*** Opening Supplied data ***

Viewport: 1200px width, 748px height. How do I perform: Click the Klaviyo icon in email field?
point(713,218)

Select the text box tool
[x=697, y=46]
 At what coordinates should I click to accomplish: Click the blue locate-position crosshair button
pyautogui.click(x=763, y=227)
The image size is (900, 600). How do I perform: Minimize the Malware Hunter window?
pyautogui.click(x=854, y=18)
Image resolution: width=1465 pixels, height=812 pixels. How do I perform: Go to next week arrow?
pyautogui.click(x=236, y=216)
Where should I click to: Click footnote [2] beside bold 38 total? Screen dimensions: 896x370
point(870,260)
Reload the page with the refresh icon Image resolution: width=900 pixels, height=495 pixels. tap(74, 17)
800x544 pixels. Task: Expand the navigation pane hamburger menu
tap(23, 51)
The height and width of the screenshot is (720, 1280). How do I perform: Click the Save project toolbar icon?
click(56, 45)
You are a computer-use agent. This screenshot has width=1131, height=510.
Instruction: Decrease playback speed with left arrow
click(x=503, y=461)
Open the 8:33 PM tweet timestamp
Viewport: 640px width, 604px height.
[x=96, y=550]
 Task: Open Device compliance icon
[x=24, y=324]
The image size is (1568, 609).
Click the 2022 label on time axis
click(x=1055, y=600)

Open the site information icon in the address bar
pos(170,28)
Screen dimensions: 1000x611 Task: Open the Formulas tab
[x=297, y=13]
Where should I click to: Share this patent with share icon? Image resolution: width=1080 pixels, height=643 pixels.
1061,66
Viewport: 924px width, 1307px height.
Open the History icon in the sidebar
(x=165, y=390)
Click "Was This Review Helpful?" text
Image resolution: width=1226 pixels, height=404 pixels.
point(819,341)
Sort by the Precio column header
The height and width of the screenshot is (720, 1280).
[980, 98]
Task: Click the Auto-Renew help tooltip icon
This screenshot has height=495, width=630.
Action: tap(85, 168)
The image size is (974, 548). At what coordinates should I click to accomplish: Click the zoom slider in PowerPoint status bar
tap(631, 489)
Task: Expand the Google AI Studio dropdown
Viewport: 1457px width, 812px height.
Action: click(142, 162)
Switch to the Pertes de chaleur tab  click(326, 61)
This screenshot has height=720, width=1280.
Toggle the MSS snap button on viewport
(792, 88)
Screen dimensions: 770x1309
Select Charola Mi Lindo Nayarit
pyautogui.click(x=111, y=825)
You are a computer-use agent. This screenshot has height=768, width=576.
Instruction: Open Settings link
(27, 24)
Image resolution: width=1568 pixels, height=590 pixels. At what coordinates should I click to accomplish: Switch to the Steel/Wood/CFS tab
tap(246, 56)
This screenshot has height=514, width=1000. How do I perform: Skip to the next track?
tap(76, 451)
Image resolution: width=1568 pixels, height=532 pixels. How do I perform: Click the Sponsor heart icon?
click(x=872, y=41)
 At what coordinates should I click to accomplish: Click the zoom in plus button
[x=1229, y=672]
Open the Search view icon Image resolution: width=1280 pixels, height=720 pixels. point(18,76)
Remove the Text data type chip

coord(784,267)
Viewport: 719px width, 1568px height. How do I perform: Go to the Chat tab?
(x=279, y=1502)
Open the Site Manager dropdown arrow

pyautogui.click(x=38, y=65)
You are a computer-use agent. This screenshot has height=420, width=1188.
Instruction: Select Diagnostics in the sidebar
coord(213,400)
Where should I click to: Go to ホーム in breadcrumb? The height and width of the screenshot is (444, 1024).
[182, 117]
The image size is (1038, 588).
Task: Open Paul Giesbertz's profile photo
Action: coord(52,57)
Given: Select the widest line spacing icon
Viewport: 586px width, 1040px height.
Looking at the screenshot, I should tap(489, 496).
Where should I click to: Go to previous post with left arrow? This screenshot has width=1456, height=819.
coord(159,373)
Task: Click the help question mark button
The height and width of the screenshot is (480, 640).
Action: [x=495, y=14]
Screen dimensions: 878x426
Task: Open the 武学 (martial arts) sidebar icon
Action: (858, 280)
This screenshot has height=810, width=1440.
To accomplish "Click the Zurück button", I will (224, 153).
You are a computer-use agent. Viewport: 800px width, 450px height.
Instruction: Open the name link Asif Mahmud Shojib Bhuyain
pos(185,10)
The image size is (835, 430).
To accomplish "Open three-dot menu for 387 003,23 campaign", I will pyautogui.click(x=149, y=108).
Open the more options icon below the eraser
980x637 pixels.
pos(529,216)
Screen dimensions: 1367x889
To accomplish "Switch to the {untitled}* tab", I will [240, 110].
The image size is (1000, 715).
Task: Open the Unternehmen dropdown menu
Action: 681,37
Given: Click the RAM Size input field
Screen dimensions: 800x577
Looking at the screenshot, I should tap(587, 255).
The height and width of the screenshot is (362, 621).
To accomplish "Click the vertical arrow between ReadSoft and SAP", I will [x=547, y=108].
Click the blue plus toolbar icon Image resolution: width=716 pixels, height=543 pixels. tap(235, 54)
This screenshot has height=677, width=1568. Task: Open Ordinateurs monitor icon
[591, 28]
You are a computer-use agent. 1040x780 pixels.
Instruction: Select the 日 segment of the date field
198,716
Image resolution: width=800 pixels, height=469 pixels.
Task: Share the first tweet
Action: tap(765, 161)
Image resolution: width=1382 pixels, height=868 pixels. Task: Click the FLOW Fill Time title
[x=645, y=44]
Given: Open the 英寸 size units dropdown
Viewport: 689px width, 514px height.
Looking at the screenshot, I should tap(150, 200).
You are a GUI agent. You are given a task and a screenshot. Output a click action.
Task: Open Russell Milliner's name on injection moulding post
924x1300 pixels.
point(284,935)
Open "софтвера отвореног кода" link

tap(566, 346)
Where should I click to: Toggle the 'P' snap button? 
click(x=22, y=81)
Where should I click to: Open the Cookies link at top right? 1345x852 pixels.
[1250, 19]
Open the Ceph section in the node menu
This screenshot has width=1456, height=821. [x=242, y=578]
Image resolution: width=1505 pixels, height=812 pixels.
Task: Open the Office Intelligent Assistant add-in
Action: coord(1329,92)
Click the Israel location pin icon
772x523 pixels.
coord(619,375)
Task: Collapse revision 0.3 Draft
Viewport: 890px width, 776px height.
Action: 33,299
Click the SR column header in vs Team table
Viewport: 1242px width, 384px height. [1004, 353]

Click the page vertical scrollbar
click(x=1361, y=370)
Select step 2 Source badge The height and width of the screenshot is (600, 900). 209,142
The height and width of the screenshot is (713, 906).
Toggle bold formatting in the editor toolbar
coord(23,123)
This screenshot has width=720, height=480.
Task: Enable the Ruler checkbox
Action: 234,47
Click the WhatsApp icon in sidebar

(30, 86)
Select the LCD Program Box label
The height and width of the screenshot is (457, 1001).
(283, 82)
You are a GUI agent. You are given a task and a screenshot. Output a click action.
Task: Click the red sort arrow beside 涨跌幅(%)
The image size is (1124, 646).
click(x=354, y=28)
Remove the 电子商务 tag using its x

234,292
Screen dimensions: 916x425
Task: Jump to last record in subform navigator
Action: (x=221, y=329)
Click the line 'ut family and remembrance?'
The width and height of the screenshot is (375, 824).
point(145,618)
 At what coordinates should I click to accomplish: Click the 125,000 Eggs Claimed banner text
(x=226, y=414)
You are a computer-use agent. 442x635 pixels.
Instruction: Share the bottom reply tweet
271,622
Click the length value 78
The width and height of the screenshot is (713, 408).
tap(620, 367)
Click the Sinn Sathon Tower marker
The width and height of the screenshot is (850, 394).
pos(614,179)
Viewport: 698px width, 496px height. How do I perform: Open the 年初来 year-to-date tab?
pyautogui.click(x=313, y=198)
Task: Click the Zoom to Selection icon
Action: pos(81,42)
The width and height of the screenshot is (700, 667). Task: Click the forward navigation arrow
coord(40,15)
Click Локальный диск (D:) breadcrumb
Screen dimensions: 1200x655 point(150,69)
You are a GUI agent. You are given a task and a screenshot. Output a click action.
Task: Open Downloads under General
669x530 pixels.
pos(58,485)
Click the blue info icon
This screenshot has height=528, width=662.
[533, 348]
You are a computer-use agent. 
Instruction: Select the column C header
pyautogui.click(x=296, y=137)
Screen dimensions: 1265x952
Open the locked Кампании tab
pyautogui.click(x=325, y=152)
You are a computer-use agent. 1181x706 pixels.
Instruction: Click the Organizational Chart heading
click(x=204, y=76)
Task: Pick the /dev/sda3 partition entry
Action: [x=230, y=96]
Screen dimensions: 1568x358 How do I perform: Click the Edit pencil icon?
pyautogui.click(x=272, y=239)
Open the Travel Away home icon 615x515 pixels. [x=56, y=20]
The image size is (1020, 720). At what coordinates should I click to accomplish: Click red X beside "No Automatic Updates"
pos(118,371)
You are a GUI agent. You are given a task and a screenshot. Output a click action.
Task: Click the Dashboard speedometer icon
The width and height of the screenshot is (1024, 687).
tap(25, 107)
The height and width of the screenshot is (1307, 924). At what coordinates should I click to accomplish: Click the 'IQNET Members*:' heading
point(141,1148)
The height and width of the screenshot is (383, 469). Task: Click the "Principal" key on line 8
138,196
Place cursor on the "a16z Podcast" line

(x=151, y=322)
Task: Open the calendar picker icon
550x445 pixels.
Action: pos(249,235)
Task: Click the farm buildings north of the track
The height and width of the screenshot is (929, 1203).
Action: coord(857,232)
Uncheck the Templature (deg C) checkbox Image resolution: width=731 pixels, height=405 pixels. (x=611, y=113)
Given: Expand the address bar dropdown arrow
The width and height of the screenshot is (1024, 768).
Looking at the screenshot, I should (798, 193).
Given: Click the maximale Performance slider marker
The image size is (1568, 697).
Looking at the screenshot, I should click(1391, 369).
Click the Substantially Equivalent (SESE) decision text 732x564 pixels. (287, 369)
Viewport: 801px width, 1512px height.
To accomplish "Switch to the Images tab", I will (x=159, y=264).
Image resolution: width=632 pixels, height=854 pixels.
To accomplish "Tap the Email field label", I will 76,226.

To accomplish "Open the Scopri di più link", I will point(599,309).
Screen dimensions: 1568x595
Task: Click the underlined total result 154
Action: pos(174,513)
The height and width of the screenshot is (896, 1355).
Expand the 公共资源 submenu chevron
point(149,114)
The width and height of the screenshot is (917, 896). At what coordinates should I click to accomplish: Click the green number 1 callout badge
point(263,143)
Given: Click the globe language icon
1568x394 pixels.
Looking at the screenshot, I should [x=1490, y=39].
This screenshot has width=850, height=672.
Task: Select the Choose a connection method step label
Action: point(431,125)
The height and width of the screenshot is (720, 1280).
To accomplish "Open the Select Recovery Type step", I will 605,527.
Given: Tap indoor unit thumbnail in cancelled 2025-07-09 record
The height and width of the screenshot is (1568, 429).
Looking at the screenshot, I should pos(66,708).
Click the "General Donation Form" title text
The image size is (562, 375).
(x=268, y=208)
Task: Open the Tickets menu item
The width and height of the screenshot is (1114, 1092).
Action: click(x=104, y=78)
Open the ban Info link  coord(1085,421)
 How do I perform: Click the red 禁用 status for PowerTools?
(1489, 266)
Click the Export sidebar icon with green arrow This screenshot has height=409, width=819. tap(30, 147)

*** Closing Supplied data ***

_Assignment_
Output, from the data above, the lines from the line with "Image resolution: width=1568 pixels, height=532" to the line with "This screenshot has height=810, width=1440." exactly as they stand, both ends included and nothing else.

_Expected answer_
Image resolution: width=1568 pixels, height=532 pixels. How do I perform: Click the Sponsor heart icon?
click(x=872, y=41)
 At what coordinates should I click to accomplish: Click the zoom in plus button
[x=1229, y=672]
Open the Search view icon Image resolution: width=1280 pixels, height=720 pixels. point(18,76)
Remove the Text data type chip

coord(784,267)
Viewport: 719px width, 1568px height. How do I perform: Go to the Chat tab?
(x=279, y=1502)
Open the Site Manager dropdown arrow

pyautogui.click(x=38, y=65)
You are a computer-use agent. This screenshot has height=420, width=1188.
Instruction: Select Diagnostics in the sidebar
coord(213,400)
Where should I click to: Go to ホーム in breadcrumb? The height and width of the screenshot is (444, 1024).
[182, 117]
The image size is (1038, 588).
Task: Open Paul Giesbertz's profile photo
Action: coord(52,57)
Given: Select the widest line spacing icon
Viewport: 586px width, 1040px height.
Looking at the screenshot, I should tap(489, 496).
Where should I click to: Go to previous post with left arrow? This screenshot has width=1456, height=819.
coord(159,373)
Task: Click the help question mark button
The height and width of the screenshot is (480, 640).
Action: [x=495, y=14]
Screen dimensions: 878x426
Task: Open the 武学 (martial arts) sidebar icon
Action: (858, 280)
This screenshot has height=810, width=1440.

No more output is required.